-- Entries supplied --
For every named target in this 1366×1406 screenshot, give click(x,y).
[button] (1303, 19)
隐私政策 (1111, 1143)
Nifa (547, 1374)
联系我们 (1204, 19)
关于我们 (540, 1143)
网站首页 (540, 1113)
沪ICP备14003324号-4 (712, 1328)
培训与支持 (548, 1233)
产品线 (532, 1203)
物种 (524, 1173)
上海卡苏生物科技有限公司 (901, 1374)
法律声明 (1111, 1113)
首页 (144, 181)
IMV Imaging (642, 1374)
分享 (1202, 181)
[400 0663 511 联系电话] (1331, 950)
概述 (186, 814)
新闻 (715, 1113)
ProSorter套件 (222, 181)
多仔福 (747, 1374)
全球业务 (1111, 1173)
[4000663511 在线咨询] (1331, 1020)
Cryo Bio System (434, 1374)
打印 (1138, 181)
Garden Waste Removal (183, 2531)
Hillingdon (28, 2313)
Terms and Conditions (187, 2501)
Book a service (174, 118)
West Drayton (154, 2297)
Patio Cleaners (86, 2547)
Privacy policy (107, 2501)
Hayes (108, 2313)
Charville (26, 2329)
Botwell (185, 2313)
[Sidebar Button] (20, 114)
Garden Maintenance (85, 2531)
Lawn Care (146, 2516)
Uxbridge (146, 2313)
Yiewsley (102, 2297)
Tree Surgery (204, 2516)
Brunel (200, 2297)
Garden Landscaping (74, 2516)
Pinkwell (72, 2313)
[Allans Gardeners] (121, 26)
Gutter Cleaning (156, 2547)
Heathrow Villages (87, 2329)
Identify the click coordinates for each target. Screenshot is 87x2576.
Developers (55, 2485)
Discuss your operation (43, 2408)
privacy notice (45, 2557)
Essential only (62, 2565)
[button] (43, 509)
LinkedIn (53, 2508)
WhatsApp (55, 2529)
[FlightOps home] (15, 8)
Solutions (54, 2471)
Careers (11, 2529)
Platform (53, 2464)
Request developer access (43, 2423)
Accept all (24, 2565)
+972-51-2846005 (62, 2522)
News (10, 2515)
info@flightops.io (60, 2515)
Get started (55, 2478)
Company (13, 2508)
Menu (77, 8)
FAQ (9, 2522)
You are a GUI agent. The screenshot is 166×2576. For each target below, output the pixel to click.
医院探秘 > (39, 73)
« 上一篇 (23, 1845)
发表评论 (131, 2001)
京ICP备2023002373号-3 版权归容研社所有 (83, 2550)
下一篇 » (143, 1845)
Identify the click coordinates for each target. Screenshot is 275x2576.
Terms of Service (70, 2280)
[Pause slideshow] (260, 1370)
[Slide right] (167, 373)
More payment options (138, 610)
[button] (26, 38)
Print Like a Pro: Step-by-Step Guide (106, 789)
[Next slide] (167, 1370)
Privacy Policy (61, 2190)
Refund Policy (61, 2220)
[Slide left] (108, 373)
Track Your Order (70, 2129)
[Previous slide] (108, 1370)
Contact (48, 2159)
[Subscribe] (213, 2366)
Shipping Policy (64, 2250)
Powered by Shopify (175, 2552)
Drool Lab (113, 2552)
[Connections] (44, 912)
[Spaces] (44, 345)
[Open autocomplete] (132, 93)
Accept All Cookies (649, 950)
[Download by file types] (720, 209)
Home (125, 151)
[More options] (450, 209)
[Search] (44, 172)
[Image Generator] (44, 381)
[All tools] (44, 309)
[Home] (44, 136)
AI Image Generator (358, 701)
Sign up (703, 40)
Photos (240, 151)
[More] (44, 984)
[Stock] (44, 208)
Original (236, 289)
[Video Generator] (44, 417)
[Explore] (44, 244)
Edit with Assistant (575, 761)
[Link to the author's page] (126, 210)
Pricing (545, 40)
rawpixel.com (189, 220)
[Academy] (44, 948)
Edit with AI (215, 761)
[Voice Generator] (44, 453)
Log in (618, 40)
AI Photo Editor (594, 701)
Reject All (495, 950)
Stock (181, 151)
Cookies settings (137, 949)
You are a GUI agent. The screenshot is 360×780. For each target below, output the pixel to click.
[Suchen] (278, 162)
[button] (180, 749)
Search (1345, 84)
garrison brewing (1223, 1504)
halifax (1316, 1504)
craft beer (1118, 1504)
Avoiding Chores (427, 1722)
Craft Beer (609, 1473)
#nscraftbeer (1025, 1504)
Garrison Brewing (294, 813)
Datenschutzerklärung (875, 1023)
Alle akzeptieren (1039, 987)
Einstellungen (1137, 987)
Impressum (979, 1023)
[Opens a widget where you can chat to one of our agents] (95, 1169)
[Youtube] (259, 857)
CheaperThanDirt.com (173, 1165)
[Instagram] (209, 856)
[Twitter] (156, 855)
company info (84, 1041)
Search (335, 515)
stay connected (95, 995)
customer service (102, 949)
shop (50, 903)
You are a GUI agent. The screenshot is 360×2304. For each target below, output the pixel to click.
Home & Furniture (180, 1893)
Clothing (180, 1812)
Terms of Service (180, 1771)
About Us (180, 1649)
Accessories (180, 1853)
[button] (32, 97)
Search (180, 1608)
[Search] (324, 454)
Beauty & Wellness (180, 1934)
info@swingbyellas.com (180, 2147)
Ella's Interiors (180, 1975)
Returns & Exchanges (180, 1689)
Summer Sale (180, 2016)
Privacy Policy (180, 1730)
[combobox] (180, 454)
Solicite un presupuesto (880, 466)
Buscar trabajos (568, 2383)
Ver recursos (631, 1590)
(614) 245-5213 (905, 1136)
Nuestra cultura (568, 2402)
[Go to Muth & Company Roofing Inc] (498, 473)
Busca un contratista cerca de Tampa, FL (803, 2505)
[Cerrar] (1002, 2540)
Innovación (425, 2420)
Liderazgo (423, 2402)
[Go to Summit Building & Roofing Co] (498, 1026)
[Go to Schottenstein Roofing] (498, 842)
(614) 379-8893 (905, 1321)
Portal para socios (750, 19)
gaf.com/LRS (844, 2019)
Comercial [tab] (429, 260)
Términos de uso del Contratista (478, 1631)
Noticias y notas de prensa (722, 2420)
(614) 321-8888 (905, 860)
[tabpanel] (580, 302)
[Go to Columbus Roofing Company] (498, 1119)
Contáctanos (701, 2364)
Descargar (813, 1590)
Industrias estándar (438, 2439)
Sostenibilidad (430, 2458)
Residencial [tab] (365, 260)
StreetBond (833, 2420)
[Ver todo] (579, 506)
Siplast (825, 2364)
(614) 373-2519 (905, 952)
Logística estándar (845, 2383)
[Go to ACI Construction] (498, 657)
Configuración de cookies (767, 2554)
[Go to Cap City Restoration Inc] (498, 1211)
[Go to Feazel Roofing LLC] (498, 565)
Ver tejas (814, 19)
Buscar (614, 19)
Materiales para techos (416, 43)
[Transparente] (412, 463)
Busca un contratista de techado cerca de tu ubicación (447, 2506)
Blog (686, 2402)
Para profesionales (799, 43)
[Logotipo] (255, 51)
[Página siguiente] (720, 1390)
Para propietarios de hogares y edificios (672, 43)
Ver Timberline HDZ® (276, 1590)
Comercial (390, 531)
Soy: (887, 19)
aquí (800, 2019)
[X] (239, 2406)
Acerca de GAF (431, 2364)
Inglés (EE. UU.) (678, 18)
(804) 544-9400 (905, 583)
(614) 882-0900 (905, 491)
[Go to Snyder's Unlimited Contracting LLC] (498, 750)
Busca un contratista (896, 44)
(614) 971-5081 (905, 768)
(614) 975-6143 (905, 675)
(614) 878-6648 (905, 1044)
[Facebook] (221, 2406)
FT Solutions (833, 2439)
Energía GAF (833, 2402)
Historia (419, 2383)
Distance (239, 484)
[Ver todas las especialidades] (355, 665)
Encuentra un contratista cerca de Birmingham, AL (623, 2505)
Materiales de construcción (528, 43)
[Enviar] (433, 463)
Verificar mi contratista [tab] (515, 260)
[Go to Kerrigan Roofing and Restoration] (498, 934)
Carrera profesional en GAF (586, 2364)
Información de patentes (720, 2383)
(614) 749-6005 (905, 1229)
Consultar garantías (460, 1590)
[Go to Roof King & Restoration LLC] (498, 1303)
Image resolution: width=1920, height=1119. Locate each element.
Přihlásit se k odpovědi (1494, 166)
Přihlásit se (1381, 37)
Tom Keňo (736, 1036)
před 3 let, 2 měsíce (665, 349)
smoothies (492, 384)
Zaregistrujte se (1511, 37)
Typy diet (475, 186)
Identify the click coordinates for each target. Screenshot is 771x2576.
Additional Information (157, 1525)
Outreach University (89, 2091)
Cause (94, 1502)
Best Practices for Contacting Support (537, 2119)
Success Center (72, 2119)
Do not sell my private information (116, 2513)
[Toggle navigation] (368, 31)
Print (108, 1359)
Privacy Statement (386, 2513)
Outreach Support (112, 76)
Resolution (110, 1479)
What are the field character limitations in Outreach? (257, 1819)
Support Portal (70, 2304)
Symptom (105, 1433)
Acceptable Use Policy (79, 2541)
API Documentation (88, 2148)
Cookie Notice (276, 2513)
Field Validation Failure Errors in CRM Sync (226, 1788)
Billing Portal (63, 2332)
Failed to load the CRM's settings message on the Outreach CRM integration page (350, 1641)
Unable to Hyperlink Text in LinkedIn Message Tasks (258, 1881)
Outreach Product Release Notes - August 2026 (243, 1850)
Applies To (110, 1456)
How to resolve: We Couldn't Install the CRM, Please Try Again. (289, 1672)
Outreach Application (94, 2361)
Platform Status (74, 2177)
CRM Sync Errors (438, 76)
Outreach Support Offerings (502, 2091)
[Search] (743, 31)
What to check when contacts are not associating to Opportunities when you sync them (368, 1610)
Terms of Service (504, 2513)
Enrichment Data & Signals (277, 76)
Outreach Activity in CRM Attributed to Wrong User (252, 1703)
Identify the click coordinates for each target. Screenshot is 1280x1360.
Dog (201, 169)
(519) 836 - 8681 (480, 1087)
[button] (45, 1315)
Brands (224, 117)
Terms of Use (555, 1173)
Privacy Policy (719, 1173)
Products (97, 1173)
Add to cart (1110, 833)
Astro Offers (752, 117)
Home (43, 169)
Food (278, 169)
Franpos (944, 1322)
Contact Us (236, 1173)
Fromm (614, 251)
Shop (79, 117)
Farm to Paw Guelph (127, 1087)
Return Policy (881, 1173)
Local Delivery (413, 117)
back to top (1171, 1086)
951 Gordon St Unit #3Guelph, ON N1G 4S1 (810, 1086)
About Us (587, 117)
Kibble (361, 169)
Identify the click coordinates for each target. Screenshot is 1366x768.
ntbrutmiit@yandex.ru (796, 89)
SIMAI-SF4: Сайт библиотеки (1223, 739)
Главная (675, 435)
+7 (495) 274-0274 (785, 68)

-- Task requirements --
Only the lines above from the line containing "[Toggle navigation] (368, 31)" through the line containing "Cookie Notice (276, 2513)" should be retyped, exactly and with both ends included.

-- Response --
[Toggle navigation] (368, 31)
Print (108, 1359)
Privacy Statement (386, 2513)
Outreach Support (112, 76)
Resolution (110, 1479)
What are the field character limitations in Outreach? (257, 1819)
Support Portal (70, 2304)
Symptom (105, 1433)
Acceptable Use Policy (79, 2541)
API Documentation (88, 2148)
Cookie Notice (276, 2513)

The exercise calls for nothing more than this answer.